Apple Mail Searching: Still Broken

Published at 20:13 on 10 April 2019

It’s pretty pathetic. It was back in 2013 that I gave up on Apple Mail, in part because its searching function had gotten more and more broken as the years passed.

The other day I had a chance to use Apple Mail, mainly because while searching works OK in Thunderbird, printing is broken. Well, it works fine if you think it’s acceptable to waste a page of paper printing every damn header in your message in a ridiculously small font.

Really, now: just what’s their problem? It’s a trivial operation to filter out all but the most significant headers before printing. Do most people care about seeing every relay hop the message went through, and its antispam heuristics? No, of course not; most of us just want the message body and a few of the most important headers (time stamp, subject, origination address, and destination address, primarily). Make that the default and have the option of also printing with full headers. Is that so hard?

But I digress. I wanted to print a message without all that extra header crap so decided to print it from Apple Mail. Of course, that meant finding it. No problem: it contained some pretty unique keywords; searching should uncover it in a snap. No dice.

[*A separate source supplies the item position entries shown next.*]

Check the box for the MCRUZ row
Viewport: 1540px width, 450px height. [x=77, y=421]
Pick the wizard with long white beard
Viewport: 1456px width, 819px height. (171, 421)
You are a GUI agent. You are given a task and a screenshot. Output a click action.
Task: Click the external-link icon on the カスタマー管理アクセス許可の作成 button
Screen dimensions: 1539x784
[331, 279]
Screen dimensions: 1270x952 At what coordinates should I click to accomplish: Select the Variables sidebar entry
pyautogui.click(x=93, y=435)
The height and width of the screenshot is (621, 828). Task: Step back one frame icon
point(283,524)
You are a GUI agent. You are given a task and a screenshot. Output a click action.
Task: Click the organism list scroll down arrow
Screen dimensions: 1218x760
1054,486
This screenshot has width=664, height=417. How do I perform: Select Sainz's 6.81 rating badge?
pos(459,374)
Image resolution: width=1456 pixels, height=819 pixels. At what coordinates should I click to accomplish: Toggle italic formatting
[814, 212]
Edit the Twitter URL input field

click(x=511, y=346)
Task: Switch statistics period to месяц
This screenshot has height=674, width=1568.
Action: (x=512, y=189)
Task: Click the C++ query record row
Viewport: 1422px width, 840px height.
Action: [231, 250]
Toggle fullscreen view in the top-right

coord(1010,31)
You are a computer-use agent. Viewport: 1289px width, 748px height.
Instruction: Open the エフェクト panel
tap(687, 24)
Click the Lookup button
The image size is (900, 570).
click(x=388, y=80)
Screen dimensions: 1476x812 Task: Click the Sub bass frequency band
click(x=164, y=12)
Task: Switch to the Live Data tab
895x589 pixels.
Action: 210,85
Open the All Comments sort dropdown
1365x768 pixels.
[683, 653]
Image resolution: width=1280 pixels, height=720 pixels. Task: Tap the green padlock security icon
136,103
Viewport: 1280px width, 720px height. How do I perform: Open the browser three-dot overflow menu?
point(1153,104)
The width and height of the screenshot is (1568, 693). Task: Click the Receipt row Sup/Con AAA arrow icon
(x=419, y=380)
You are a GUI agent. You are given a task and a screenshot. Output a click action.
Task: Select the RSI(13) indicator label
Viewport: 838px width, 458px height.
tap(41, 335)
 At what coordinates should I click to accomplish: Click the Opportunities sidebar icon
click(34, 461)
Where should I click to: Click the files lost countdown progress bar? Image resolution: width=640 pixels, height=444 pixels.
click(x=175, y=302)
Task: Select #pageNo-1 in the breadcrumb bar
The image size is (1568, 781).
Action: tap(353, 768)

Again: Just what’s their problem? It’s not as if searching for a substring in a file is that difficult a problem to code. Is there some “intelligent” indexing at work? Is there a “smart” search heuristic deciding that my keyword isn’t “important” enough to merit reporting as a match? Who knows, but it’s enough to keep me away from Apple Mail for another five years.

I’ll point out that even Thunderbird is somewhat broken when it comes to searching. The default search function is one of those useless “smart” searches that is always hiding messages because it decides they are not “relevant” enough to match (even though they do). Thankfully, Thunderbird has a Quick Filter option that has a good old-fashioned plain vanilla search. No stupid indexing or “smart” heuristic to get in the way.

Really, if I can remember an unusual keyword or two, I should be able to use it to find a message. Anything that gets in the way of this is a huge step backwards. Come the revolution, software developers who make “smart” searches the only possible option get the guillotine.  They will not be missed.